What hardly anyone’s spending on is pollution ‒ even though it’s the most lethal force on the planet, killing nearly 8.9 million people in 2012, the last year for which there was data. Here’s how unnatural causes of death stack up globally:


To be more precise, rich countries do spend on cleaning up the environment ‒ mainly just their own, though. Yet poor countries suffer the majority of pollution’s lethal impact: 94% of the people that are sickened by toxic air, soil, and water each year live in the developing world, according to a report just published [pdf] by the Blacksmith Institute, Global Alliance on Health and Pollution, and Green Cross Switzerland, three non-government organizations.


Part of the problem is that the nations with egregious pollution woes tend also to be the poorest. Most can only allot no more than 1-2% of their national annual budget to dealing with it ‒ often equal to a few hundred thousand dollars ‒ says David Hanrahan, advisor to GAHP.

Another is that, unlike specific infectious diseases, pollution causes a broad range of symptoms, says Green Cross Switzerland’s Nathalie Gysy. “Pollution is not a priority concern in poorer countries in part because it’s often invisible to the eye and doesn’t leave a clear fingerprint on its victims,” she says.

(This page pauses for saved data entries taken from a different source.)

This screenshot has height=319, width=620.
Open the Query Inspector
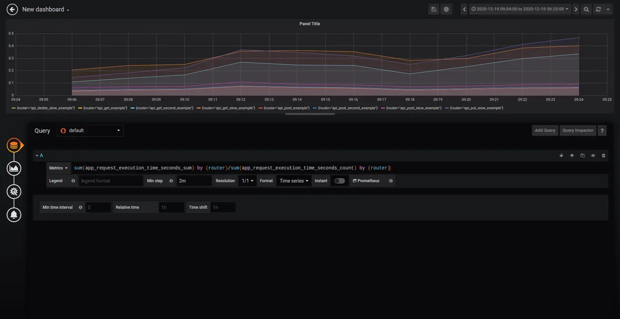[x=578, y=131]
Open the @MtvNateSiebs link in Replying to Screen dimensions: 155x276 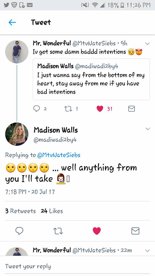[x=59, y=155]
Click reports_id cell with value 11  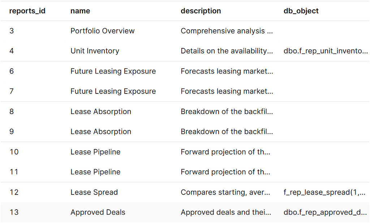click(14, 172)
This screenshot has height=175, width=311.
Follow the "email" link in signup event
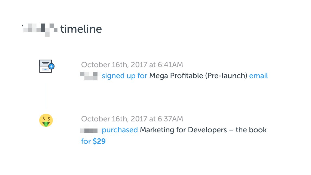(258, 76)
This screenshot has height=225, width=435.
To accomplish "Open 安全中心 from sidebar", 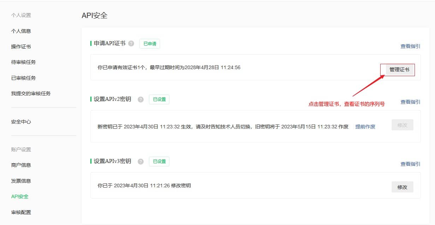I will [x=21, y=122].
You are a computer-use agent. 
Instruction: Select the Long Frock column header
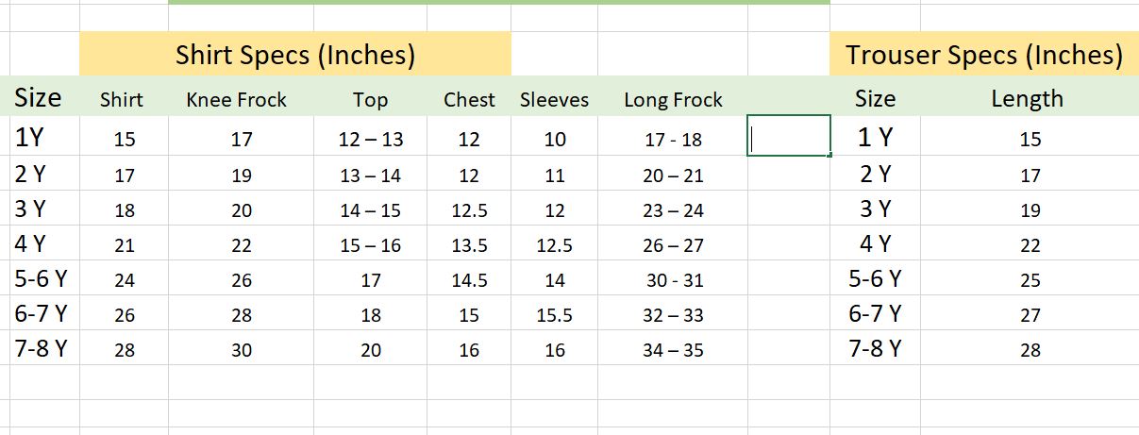(x=673, y=99)
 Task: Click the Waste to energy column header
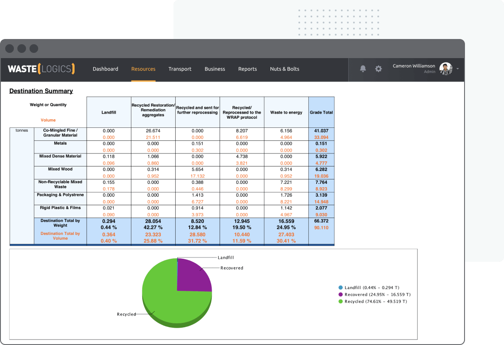286,112
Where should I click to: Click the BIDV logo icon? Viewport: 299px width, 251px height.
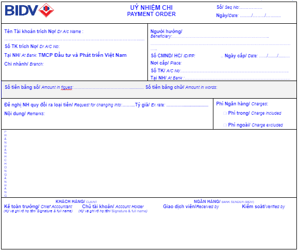tap(29, 10)
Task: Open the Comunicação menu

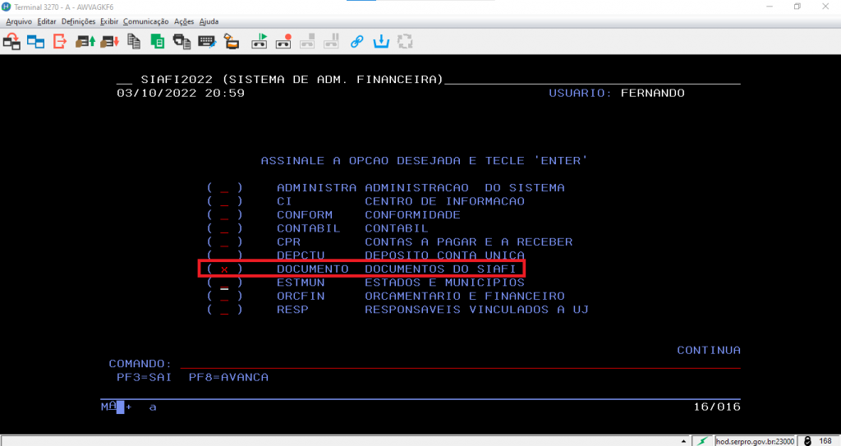Action: coord(145,21)
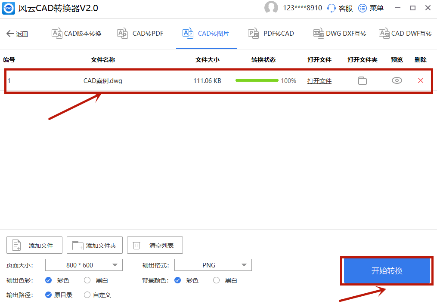Open the 菜单 menu icon

(362, 8)
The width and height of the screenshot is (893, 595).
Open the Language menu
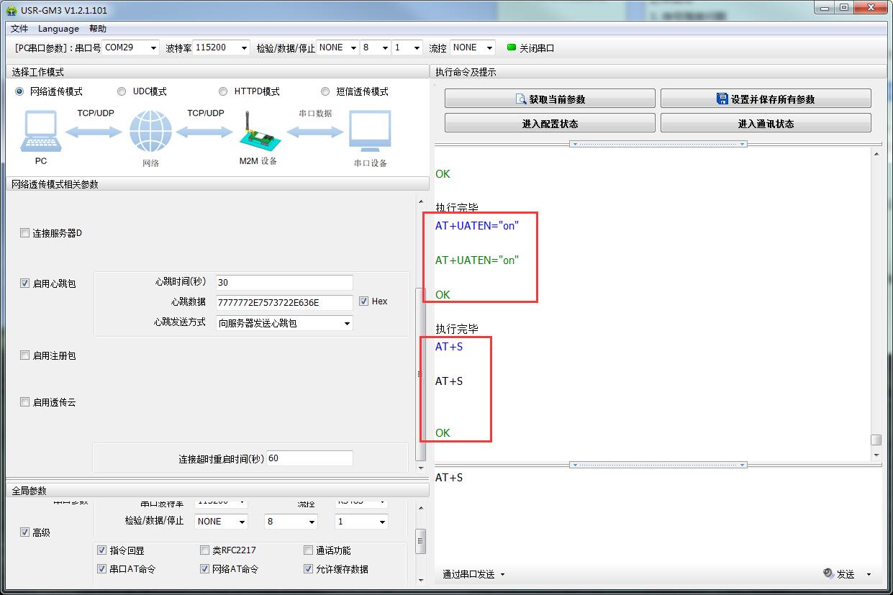(58, 29)
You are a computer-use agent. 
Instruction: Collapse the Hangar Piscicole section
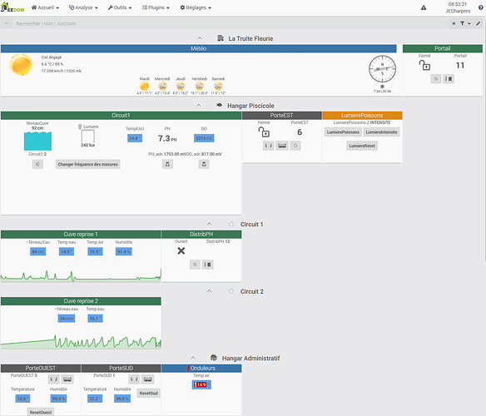point(198,106)
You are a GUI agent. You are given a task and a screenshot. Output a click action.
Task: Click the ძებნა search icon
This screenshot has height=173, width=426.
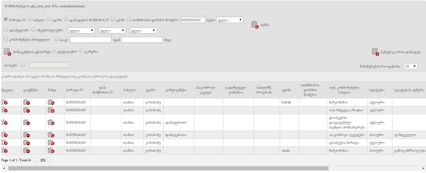[255, 25]
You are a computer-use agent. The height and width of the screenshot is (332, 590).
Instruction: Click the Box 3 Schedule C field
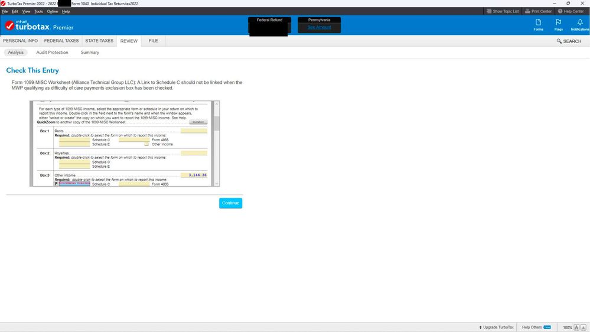pos(74,184)
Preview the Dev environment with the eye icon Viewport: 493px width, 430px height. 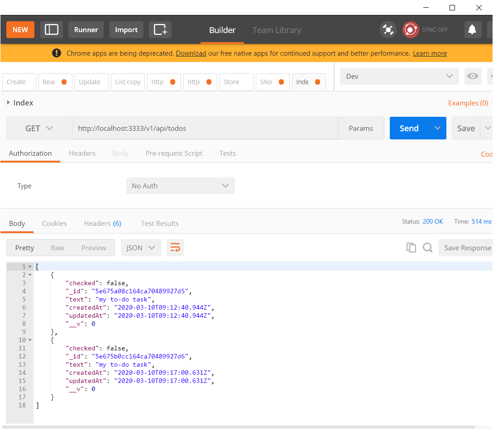pyautogui.click(x=473, y=77)
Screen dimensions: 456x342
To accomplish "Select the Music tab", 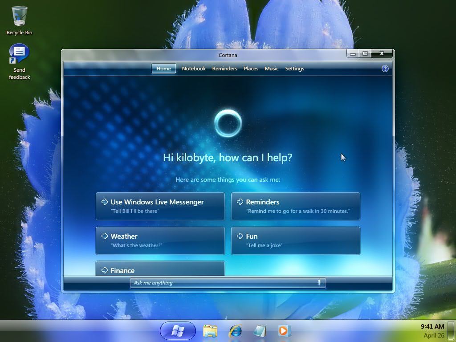I will (x=272, y=69).
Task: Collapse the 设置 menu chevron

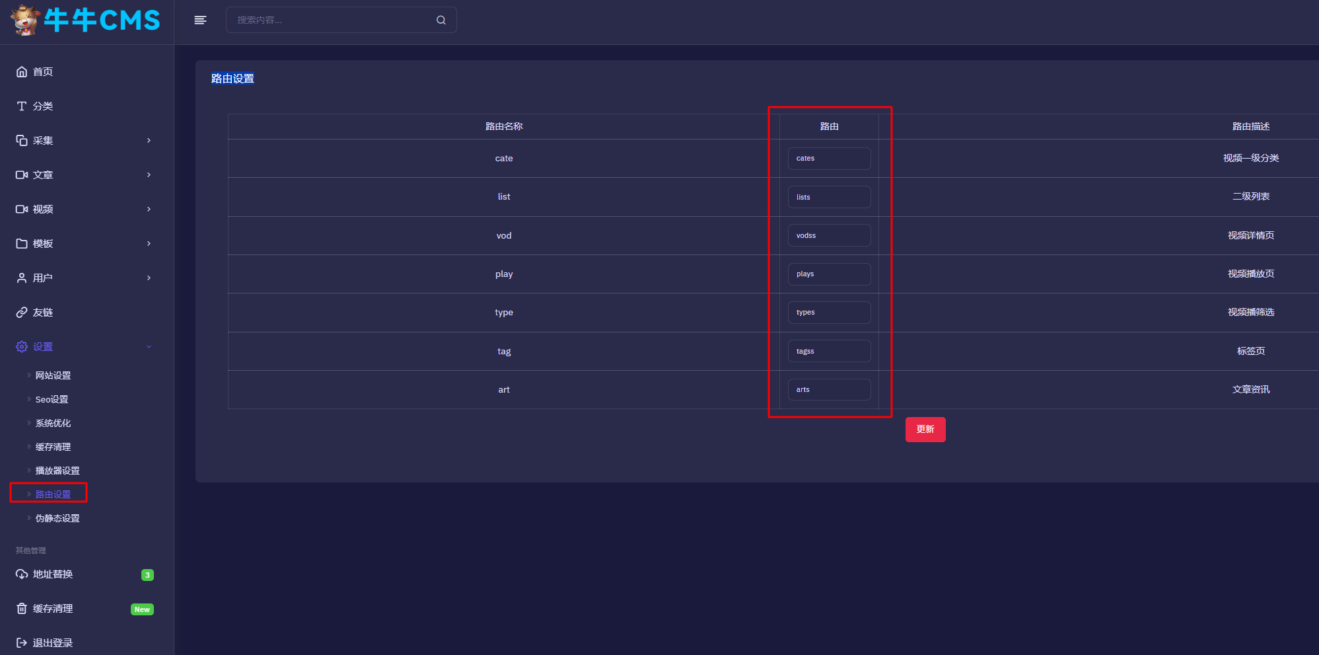Action: tap(149, 347)
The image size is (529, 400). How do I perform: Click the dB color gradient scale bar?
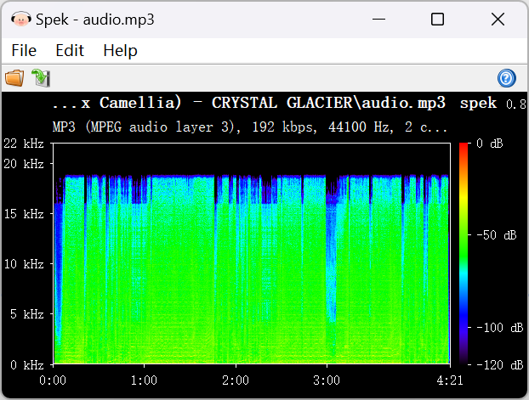click(464, 253)

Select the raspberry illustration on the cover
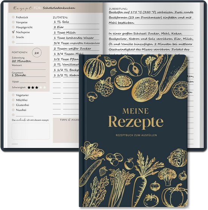pos(104,87)
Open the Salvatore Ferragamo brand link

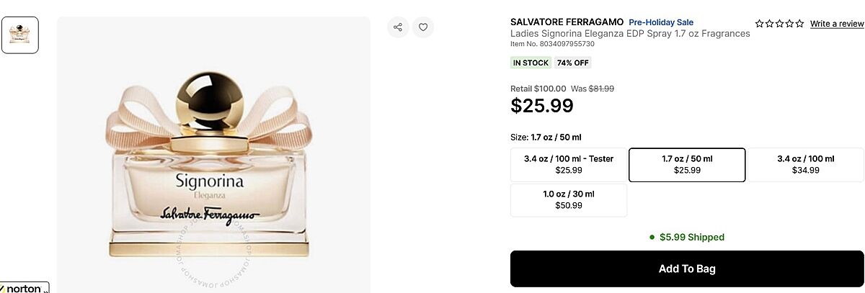tap(567, 22)
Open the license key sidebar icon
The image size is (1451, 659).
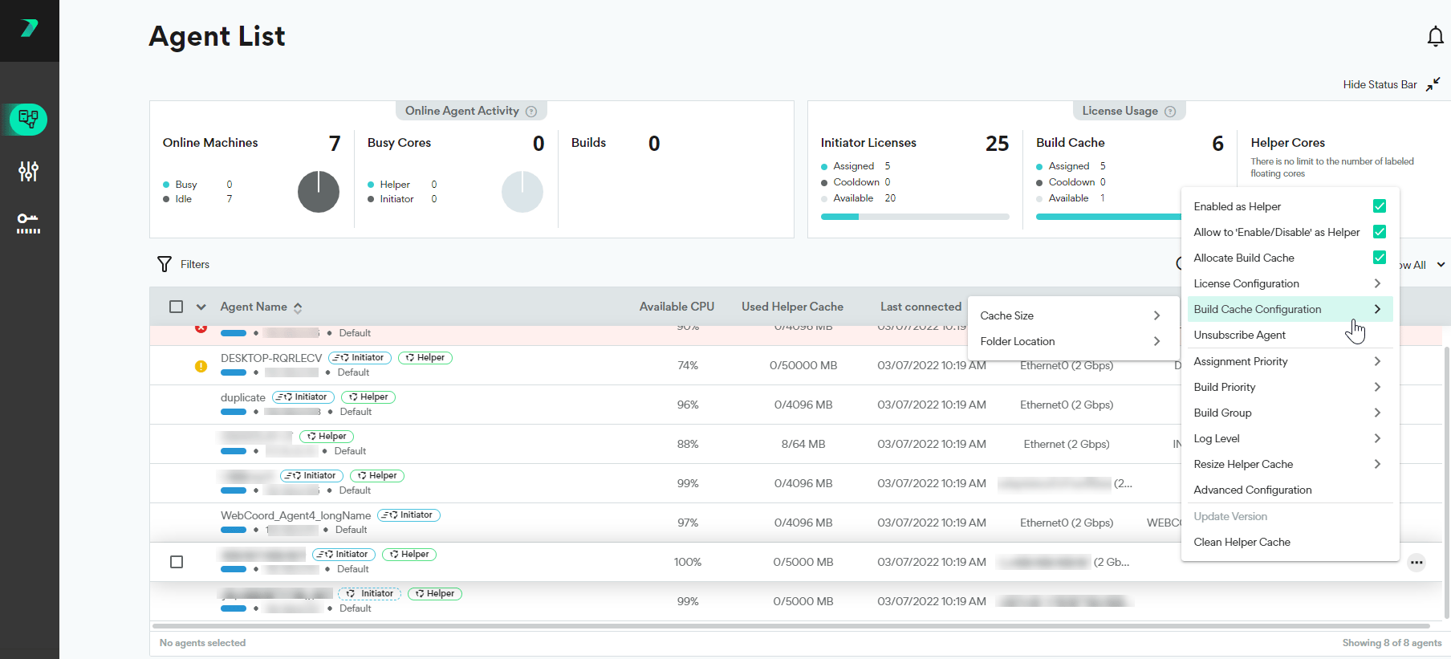click(29, 222)
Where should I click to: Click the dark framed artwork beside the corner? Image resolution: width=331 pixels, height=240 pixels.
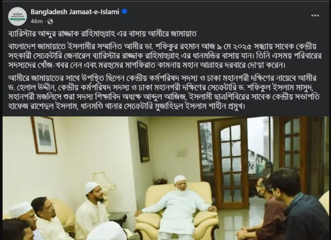pos(143,142)
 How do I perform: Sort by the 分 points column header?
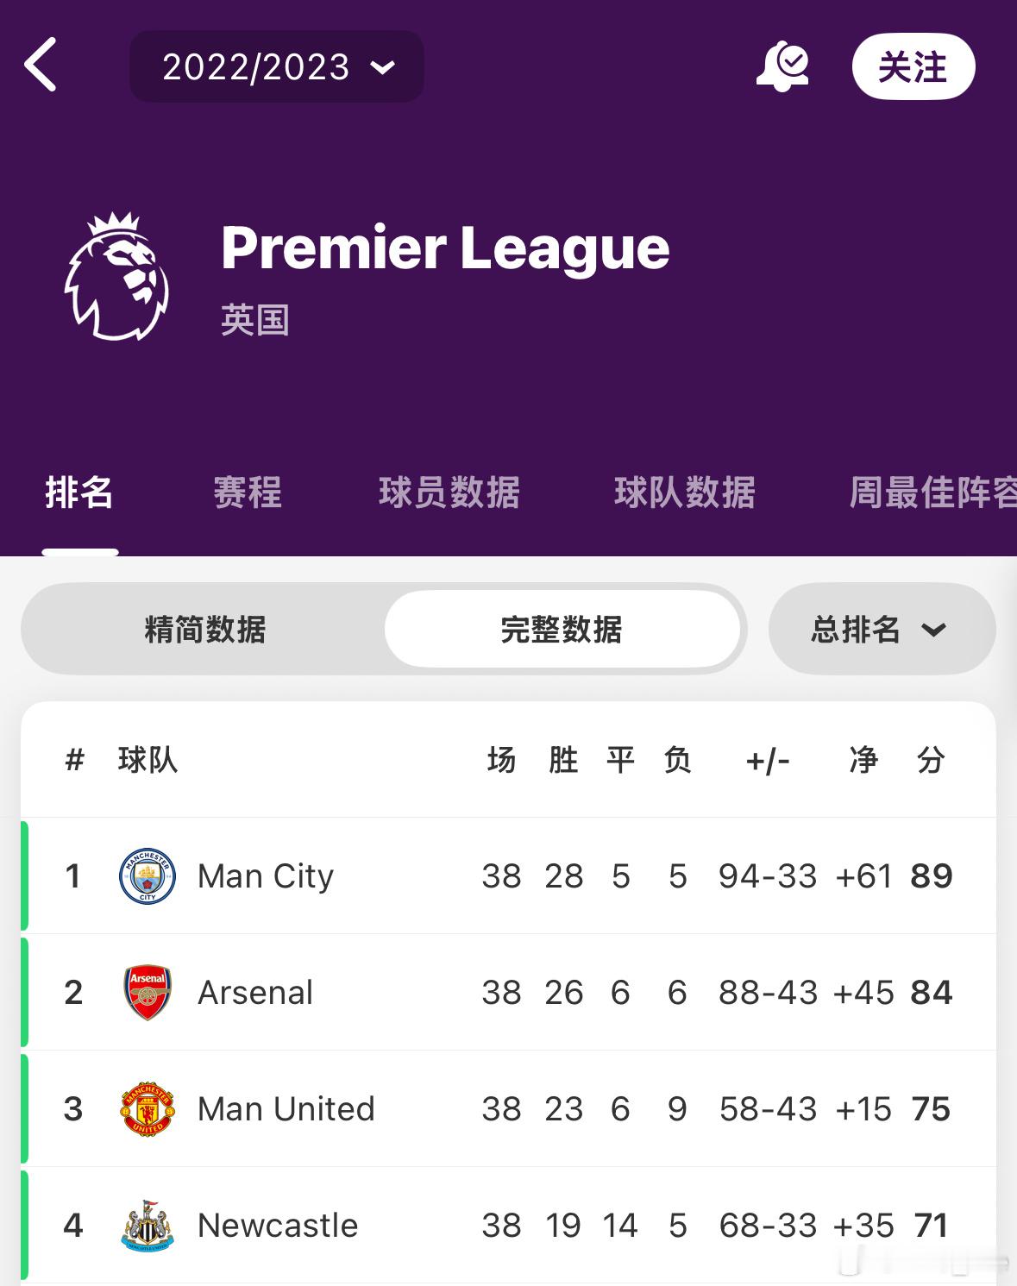[931, 760]
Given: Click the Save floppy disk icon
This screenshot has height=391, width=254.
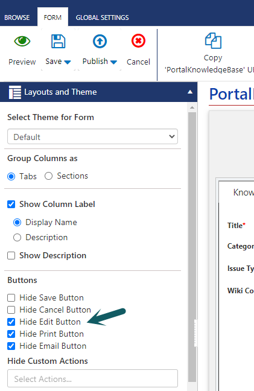Looking at the screenshot, I should coord(59,41).
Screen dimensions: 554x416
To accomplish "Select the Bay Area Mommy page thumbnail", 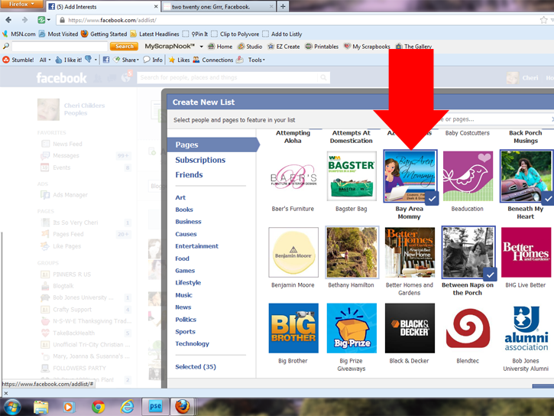I will coord(409,176).
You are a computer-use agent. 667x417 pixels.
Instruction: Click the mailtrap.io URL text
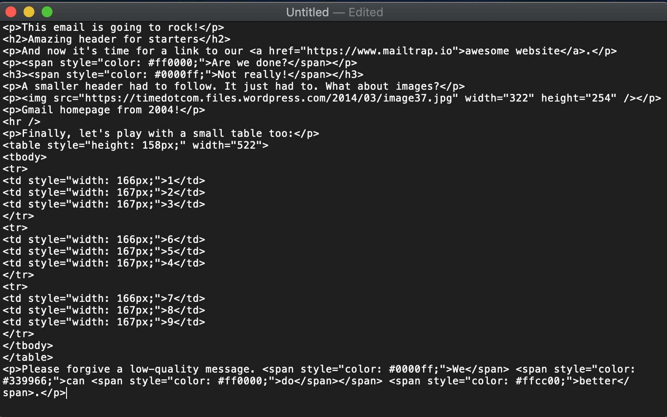[380, 51]
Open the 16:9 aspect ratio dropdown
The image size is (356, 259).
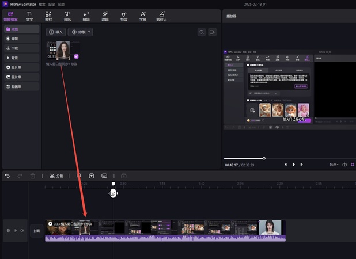click(334, 164)
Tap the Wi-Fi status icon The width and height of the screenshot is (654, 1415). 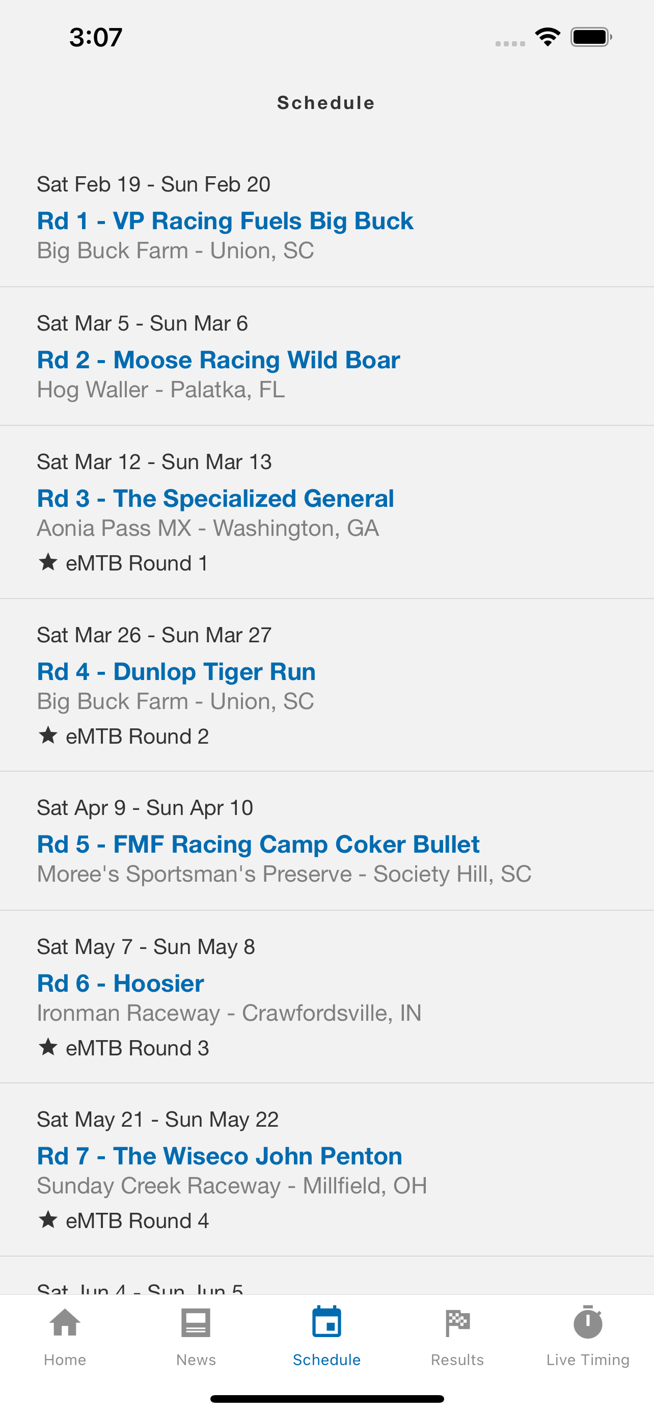547,37
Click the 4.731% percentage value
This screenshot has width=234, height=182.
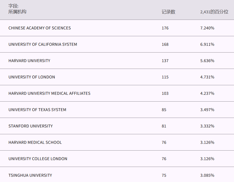click(207, 77)
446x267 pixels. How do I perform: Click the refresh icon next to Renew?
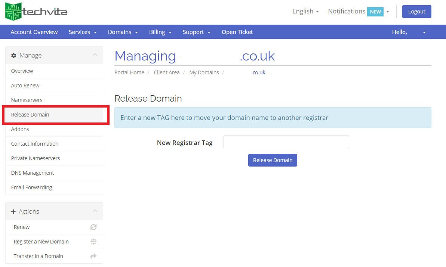coord(93,227)
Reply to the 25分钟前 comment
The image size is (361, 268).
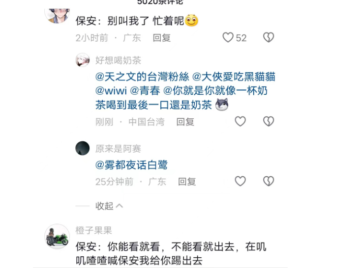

And since rich countries have long since forgotten their own struggles with crippling levels of pollution in the 1950s and ’60s, they tend to neglect it in their foreign aid, adds Gysy.

That doesn’t mean rich countries are necessarily insulated from the pollutants sickening their poorer neighbors. China’s airpocalypse is now turning up in Los Angeles, as well as in Korea and Japan. Meanwhile, mercury runoff from small-time gold mines and coal plants in Asia and Latin America shows up in the wealthy world’s tuna rolls, just as arsenic sometimes taints its rice.

Then there’s the impact to global GDP. The report estimates that the health consequences of air pollution alone costs low- and middle-income countries 6-12% of their GDP a year. Foul air and water are clearly not boosting long-term productivity, either. A growing body of evidence suggests that pollution reduces IQ, including a 2013 study that estimated nearly 200,000 children in seven Asian countries suffered a reduction of between five and 15 IQ points [pdf] as a result of lead poisoning.

By comparing the destructive effects of pollution to those borne by climate change and infectious disease, the groups hope to attract the attention and funding of wealthier countries and organizations. These pollution problems can be relatively inexpensive to combat, say the three groups. For instance, cleaning up a village’s hazardous waste and educating villagers can cost as little as $20 per person.

But poor countries also have a ways to go in recognising pollution’s toll. The 17 “sustainable development goals“ ‒ economic development priorities many such countries helped set, and which the UN will likely soon adopt as its own agenda ‒ include combating climate change and using natural resources sustainably; pollution barely gets a mention.